• **TASK DESCRIPTION**:
Could you print, exactly and without pictures, only the lines from the one with "Task: Click the lock camera icon" through the end of the records below?

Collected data
________________________________________

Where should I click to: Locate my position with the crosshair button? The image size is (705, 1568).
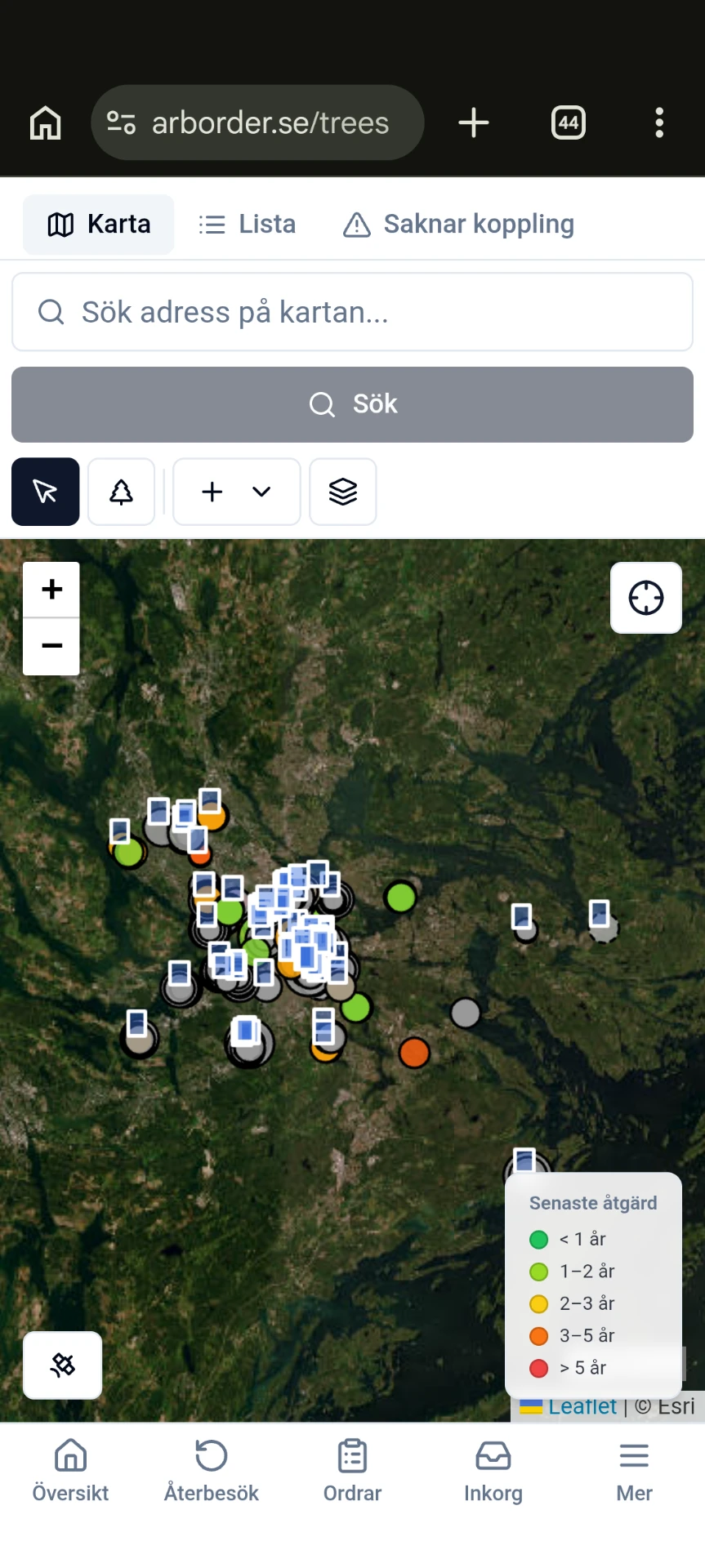coord(646,598)
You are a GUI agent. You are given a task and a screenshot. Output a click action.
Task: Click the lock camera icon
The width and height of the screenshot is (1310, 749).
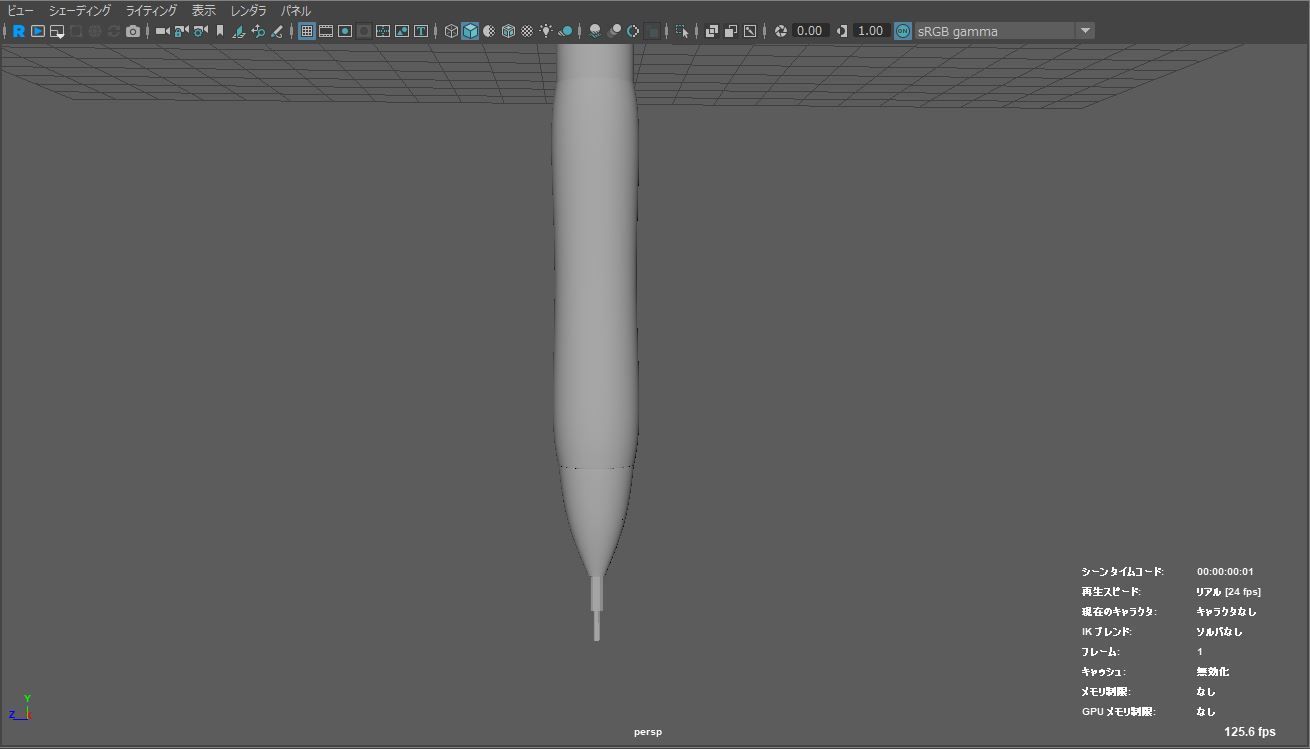pos(181,31)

________________________________________

• **EXERCISE RESULT**:
Task: Click the lock camera icon
The width and height of the screenshot is (1310, 749).
pos(181,31)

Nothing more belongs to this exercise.